On 28 June 2018 at 00:19, Don Cross <
cosin...@gmail.com> wrote:
Hi!
> I'm working on a non-Yocto integration of Mender and U-Boot on a Raspberry
> Pi 3. Even though this is a 64-bit ARM, the Raspbian kernel is 32-bit
> (armv7l). When I build U-Boot as 64 bit ARM
> (CROSS_COMPILE=aarch64-linux-gnu- ARCH=aarch64) and copy u-boot.bin to the
> Pi as kernel8.img, the Pi's firmware picks it instead of kernel7.img and
> loads it correctly: I see U-Boot printing stuff to the screen, etc
>
Great that you are hanging in there. Hopefully I can assist in moving
you forward.
First of I would try to avoid 64-bit on raspberrypi, at least
initially because as you have noticed the support is somewhat limited
and generally packages are not as stable as for the 32-bit platform.
Especially GPU drivers.
I do not get the full picture of what commands you have executed but I
would suggest something like this, v2017.09 is used because that is
what we are using in Yocto, so might as well keep the versions the
same.
$ git clone git://
git.denx.de/u-boot.git -b v2017.09
$ cd u-boot/
$ export CROSS_COMPILE=arm-linux-gnueabihf-
$ export ARCH=arm
$ make rpi_3_32b_config
$ make
Above should produce a valid u-boot.bin file.
As you have noticed, the raspberrypi boots either kernel7.img or
kernel8.img from the boot part.
Next steps are to get the u-boot.bin to boot:
- Make a copy of the original kernel7.img > zImage
- Copy u-boot.bin to the boot part on the SD card and call it kernel7.img
That should make sure that U-boot starts up.
Next step is to make sure that U-boot loads the Linux kernel and boots
it, for this you need to provide a boot.scr file which you put it in
the boot partition.
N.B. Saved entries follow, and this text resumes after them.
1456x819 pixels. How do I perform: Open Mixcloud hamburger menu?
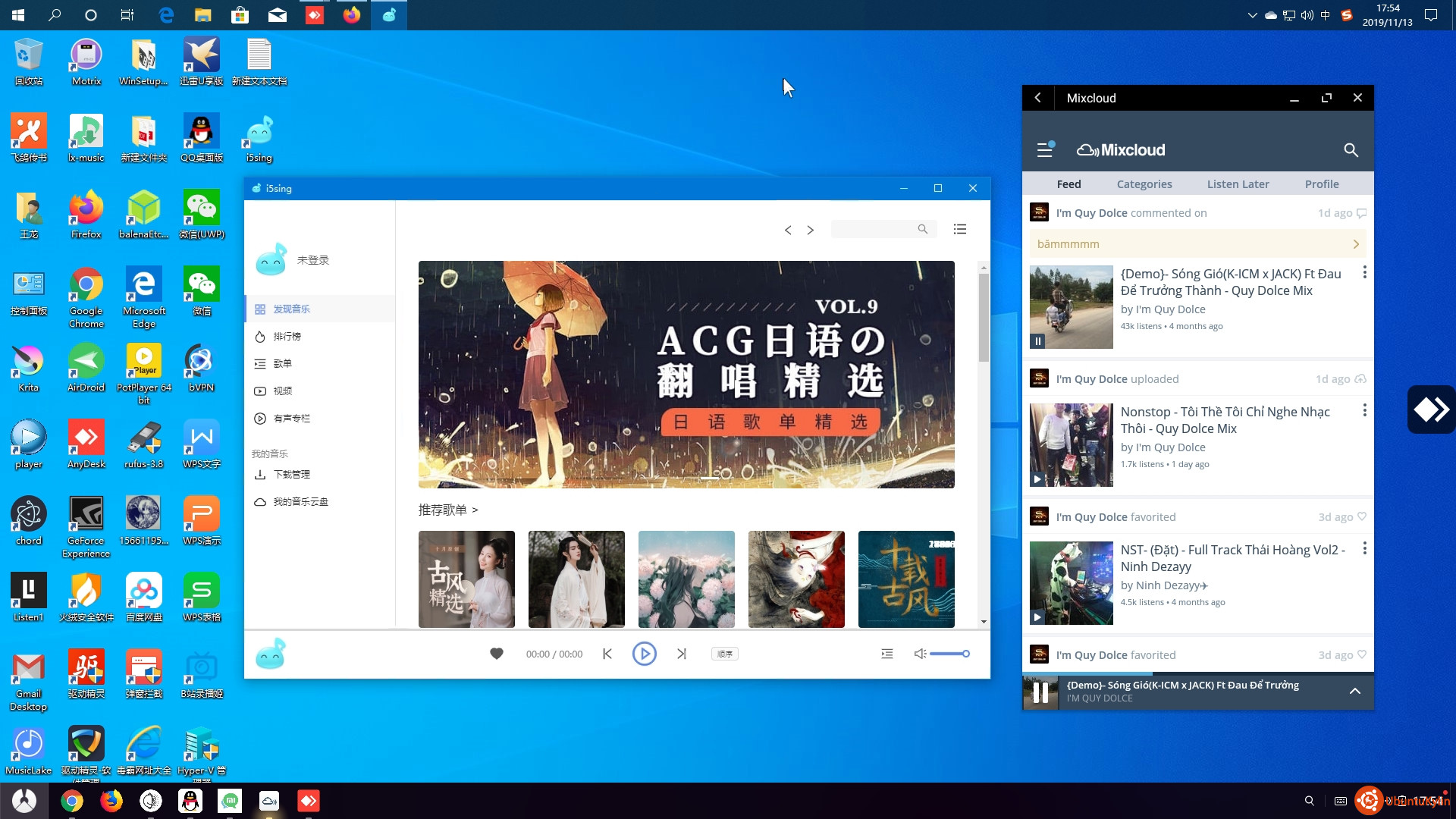click(x=1045, y=150)
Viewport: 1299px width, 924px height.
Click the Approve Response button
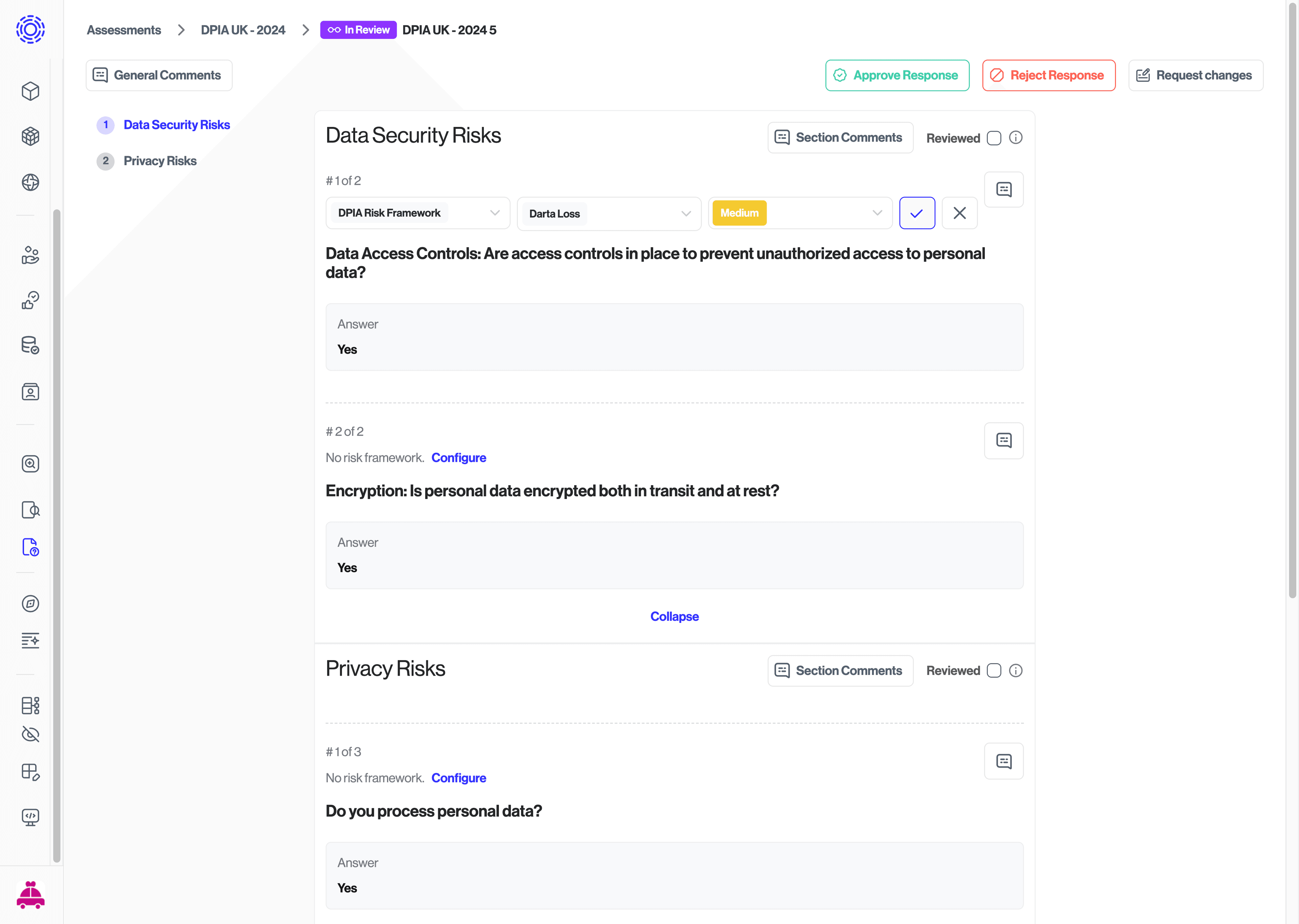[x=897, y=75]
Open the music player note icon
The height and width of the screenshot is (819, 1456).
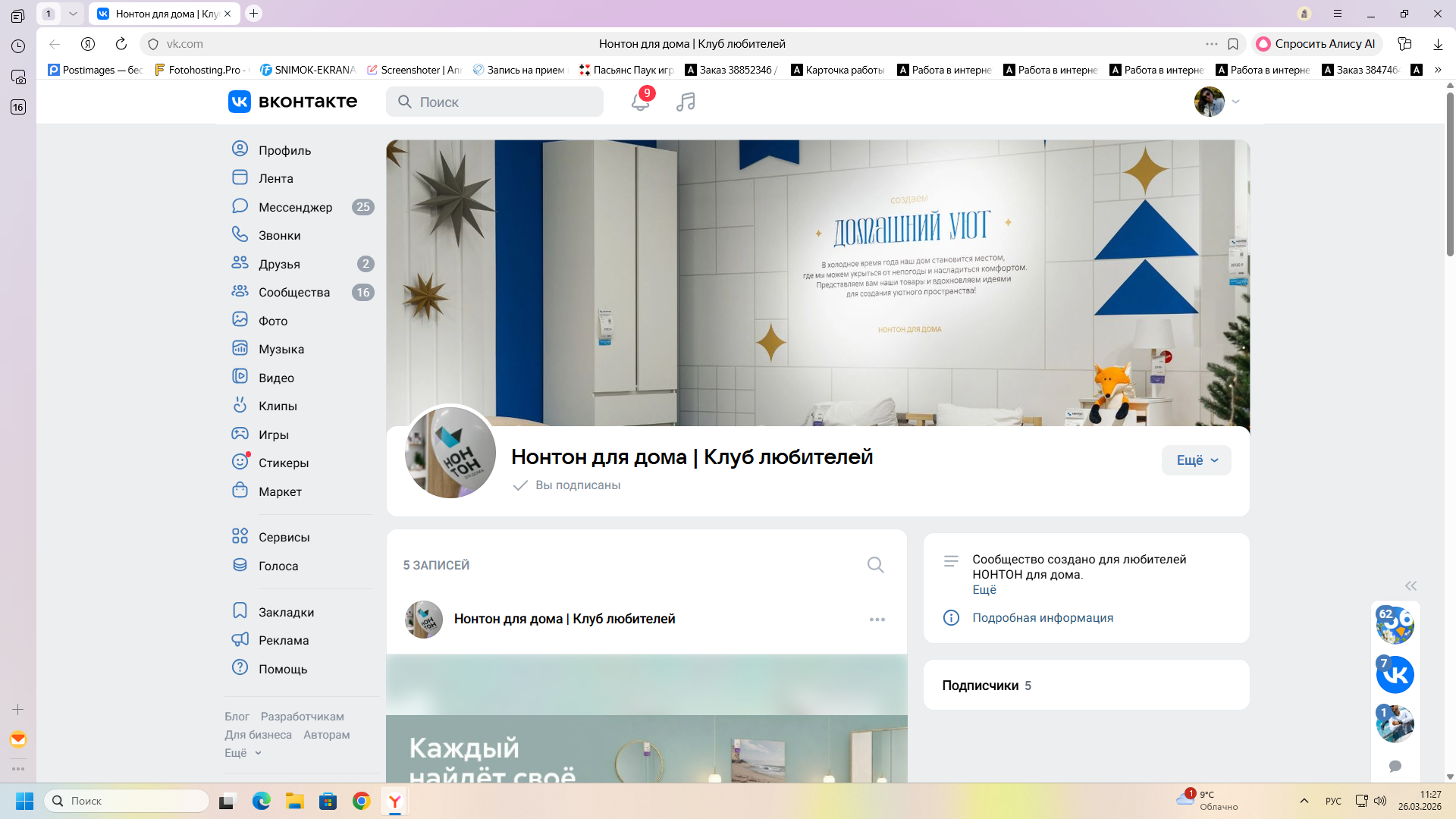point(686,102)
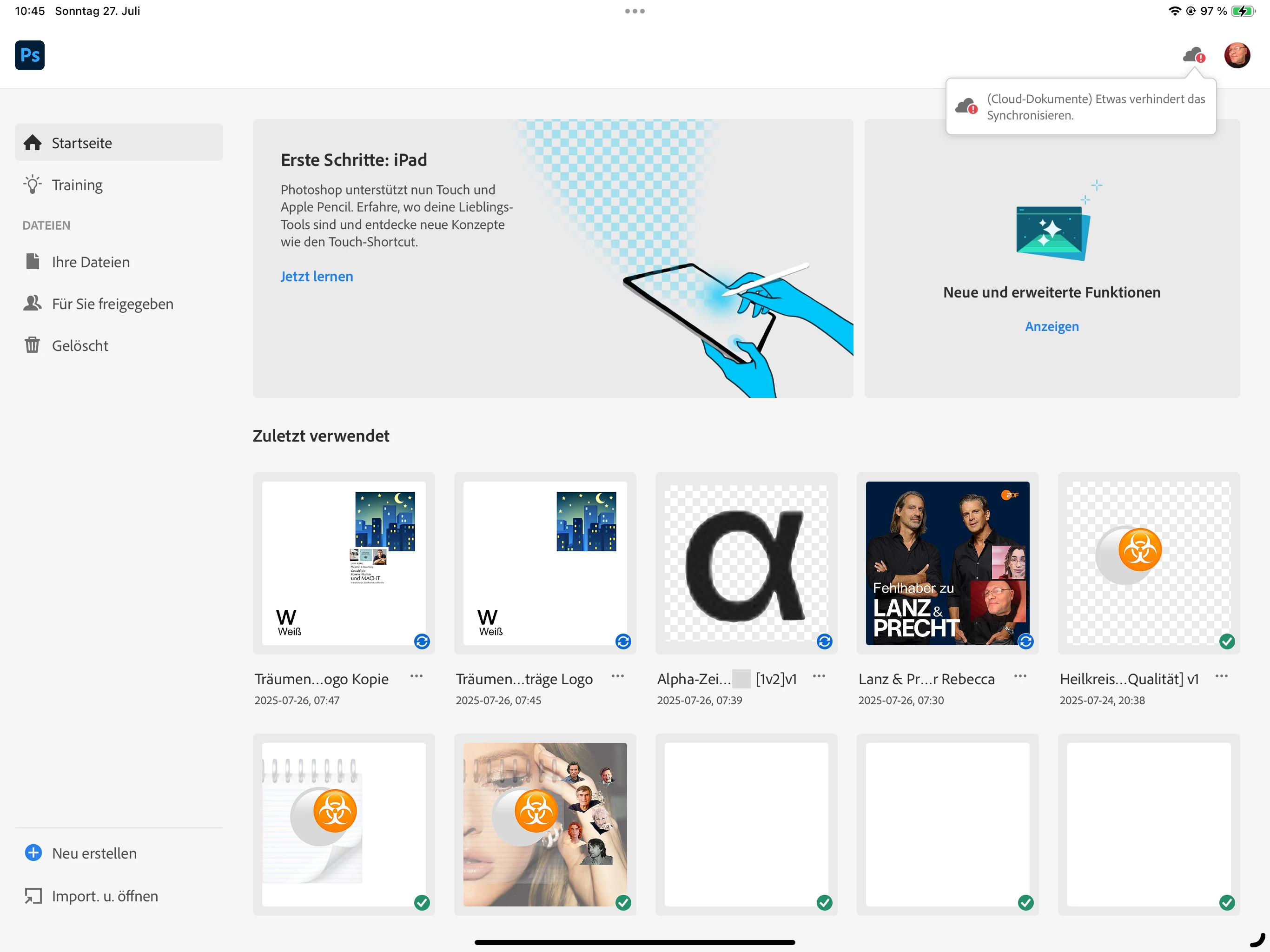Click the plus icon for Neu erstellen
1270x952 pixels.
pyautogui.click(x=33, y=853)
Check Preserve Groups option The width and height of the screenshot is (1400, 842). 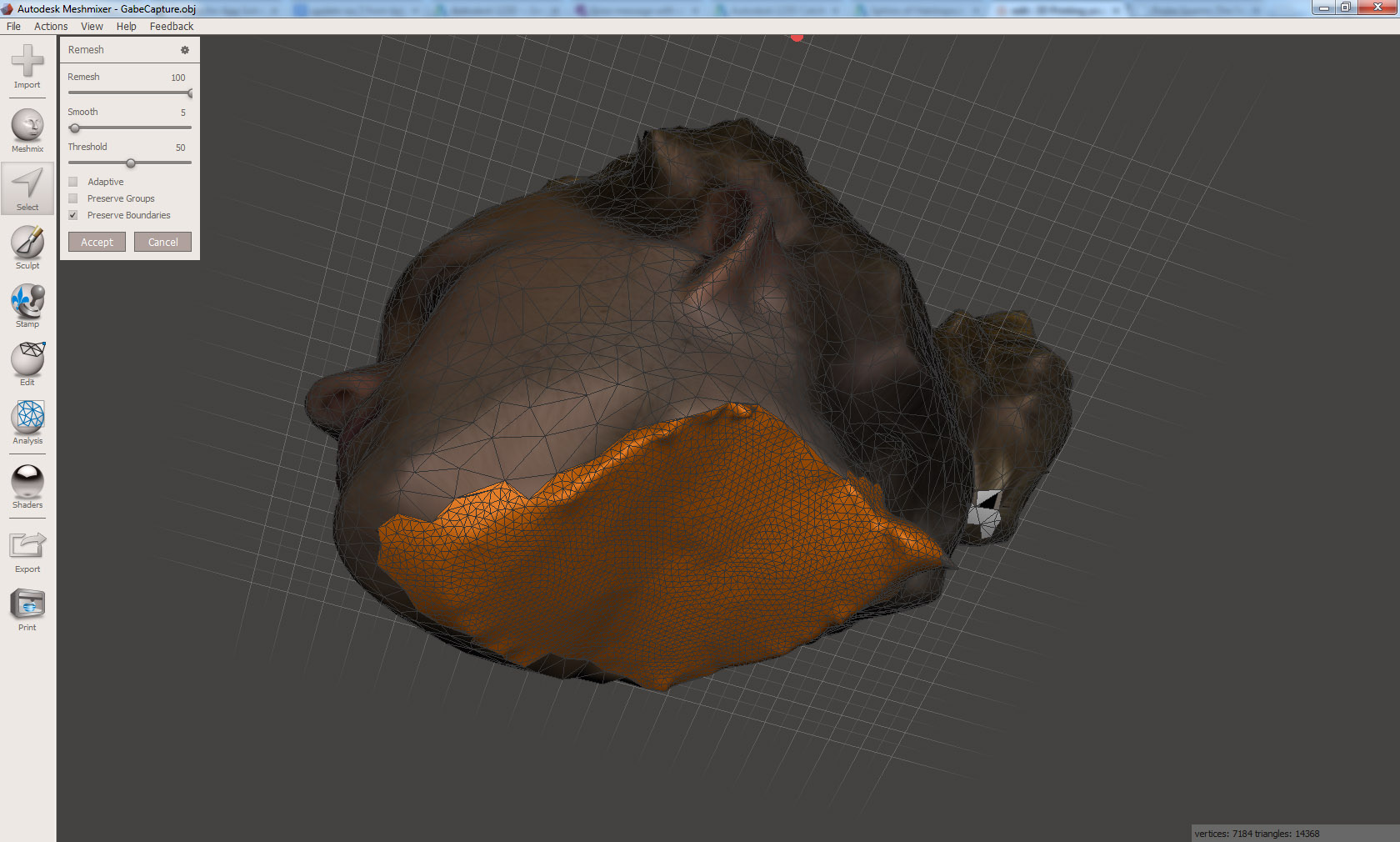click(x=73, y=198)
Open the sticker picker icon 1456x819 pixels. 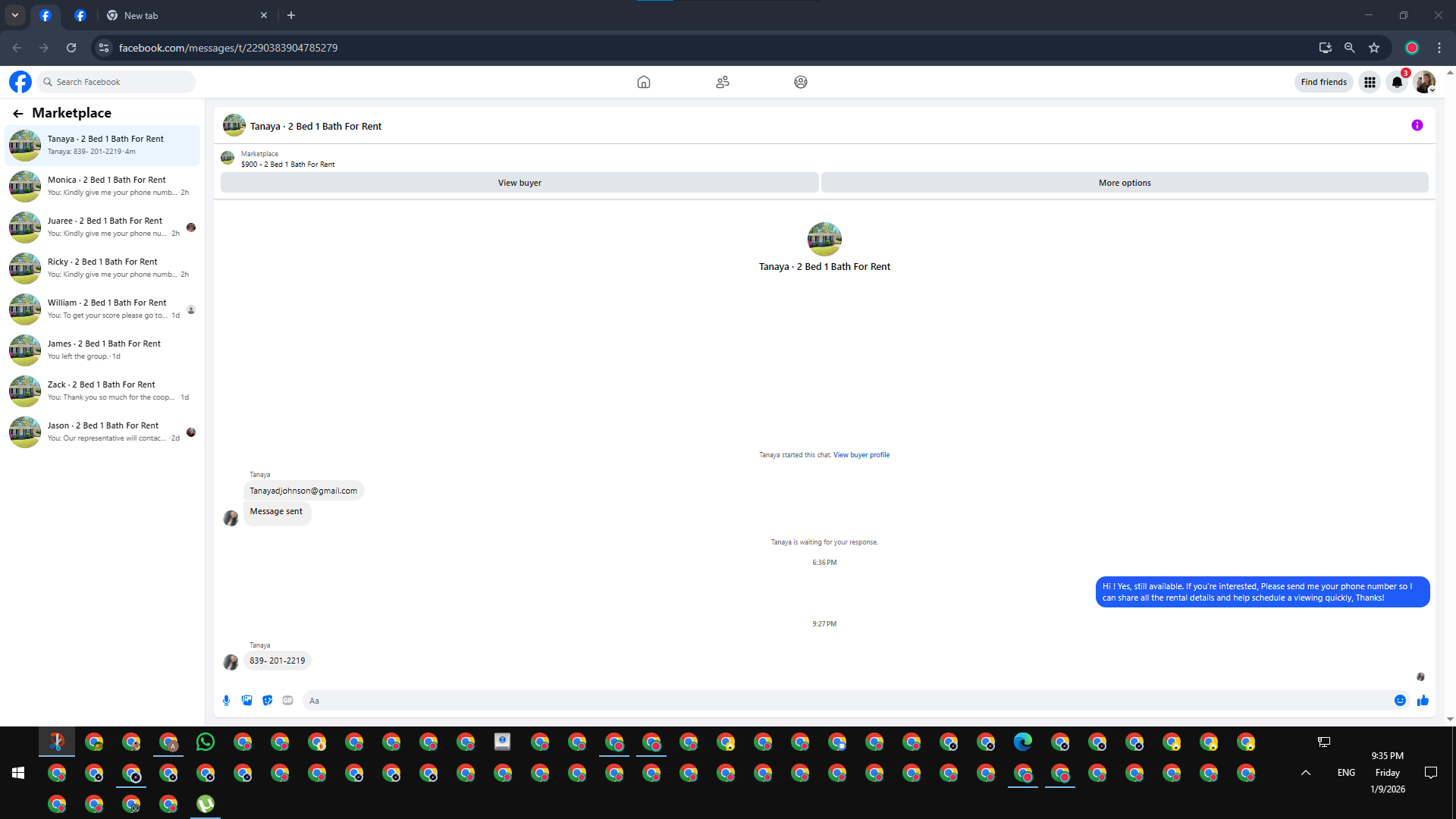[267, 701]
U-boot probes for this and will automatically pick
it up.
The script content should be something like this:
fdt addr ${fdt_addr} && fdt get value bootargs /chosen bootargs
fatload mmc 0:1 ${kernel_addr_r} zImage
bootz ${kernel_addr_r} - ${fdt_addr}
You can put above in a file called
boot.cmd.in, then we need to apply
an U-boot header to that file with the mentioned mkimage tool with the
following:
mkimage -A arm -T script -C none -n "Boot script" -d
boot.cmd.in boot.scr
This will create the boot.scr, which you then copy to the boot part on
the SD card and this should result in that your device boots.
Hopefully this will help you progress.